C’est au milieu des années 1980 que, par amour, vous vous installez à Paris pendant
une dizaine d’années durant lesquelles vous acquérez rapidement une notoriété encore plus
grande grâce à votre participation à de nombreuses productions cinématographiques et
télévisuelles.
Le cinéma français est ainsi fier de vous afficher dans de nombreux films, parmi
lesquels je retiens Man on fire d’Elie Chouraqui (en 1987), La Femme fardée, de José
Pinheiro, adapté du roman de Françoise Sagan, Fauteuils d’orchestre de Danièle Thompson
(2005) ou encore Cœurs d’Alain Resnais (2006). A la télévision, nous nous souvenons tous de
votre interprétation dans l’Affaire Dreyfus d’Yves Boisset.
En 2012, votre curiosité naturelle vous a d’ailleurs poussée à aller voir de l’autre côté
de la caméra en réalisant, en France, la comédie franco-italienne Ciliegine – La cerise sur le
gâteau. C’est à l’occasion de la sortie de ce film que vous avez déclaré : « les critiques italiens
l’ont trouvé très français, les Français très italien : il est comme moi».
Comme pour mieux partager votre amour pour la France, le diffuser dans tous les
domaines de votre vie et bâtir ces ponts qui nourrissent les échanges entre nos deux pays,
votre mari, l’architecte italien Francesco Giammatteo, père de votre fils Stepan, en est le coproducteur aux côtés de Bruno Pésery ; Daniele Costantini, père de votre fille Eugenia, a coécrit le scénario ; et Georges Claisse, père de votre fille Agnese, en a assuré l’adaptation
française.
En somme, l’histoire de ce film est à la fois une affaire de famille, que votre
personnalité discrète a permis de protéger comme un jardin secret, et une histoire de cœur
entre la France et l’Italie, à l’image de votre vie.
Ainsi, si aujourd’hui le cinéma italien est si cher au cœur des Français (et
réciproquement, si l’on en juge le succès du cinéma français auprès du public italien), c’est
grandement grâce à la passion et au travail de personnalités talentueuses telles que vous,
qui font de vous l’une des artistes italiennes les plus connues en France et tout à la fois l’une
des figures les plus identifiées du cinéma français en Italie.

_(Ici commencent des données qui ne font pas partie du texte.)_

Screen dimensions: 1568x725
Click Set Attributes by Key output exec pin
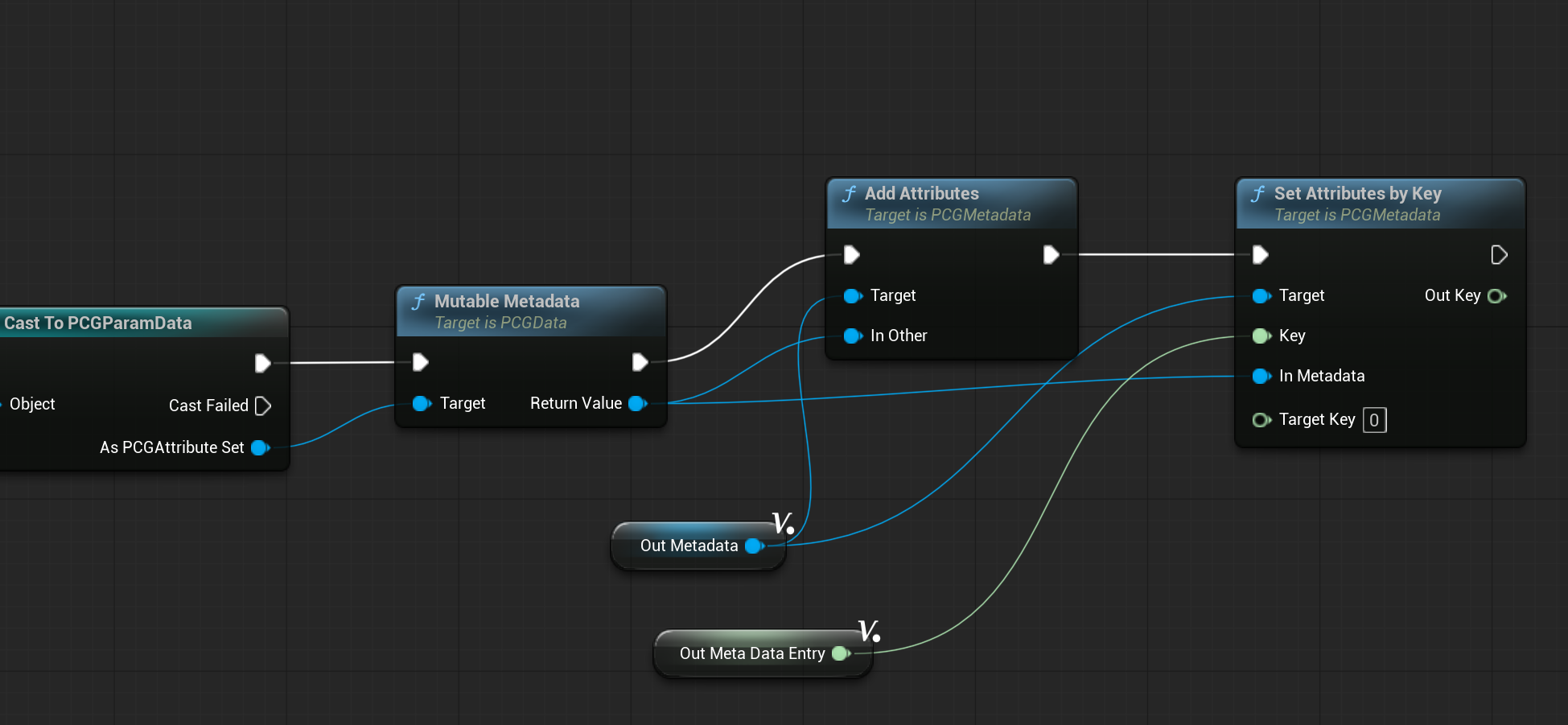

J’ai gardé le meilleur pour la fin, le meilleur en fait je ne sais pas, mais ce que je pense
chaque fois que je vous vois : vous êtes une femme touchante ; une femme touchante je ne
sais comment l’on peut traduire cela bien en italien, quelqu’un qui fait sentir quelque chose
rien qu’en apparaissant, qui n’a pas besoin d’exprimer pour dire, et c’est pour cela que vous
êtes une si belle actrice et réalisatrice…malgré (ou à cause) des larmes, de la cigarette, et du
manque de sommeil…
Chère Laura Morante,
Sogni d’oro, puissiez-vous continuer d’avoir longtemps de beaux rêves….
Et pour saluer le rôle de trait d’union que vous êtes magnifiquement entre les scènes
culturelles française et italienne, je suis heureuse, au nom du Président de la République de
vous faire Chevalier dans l’Ordre de la Légion d’Honneur.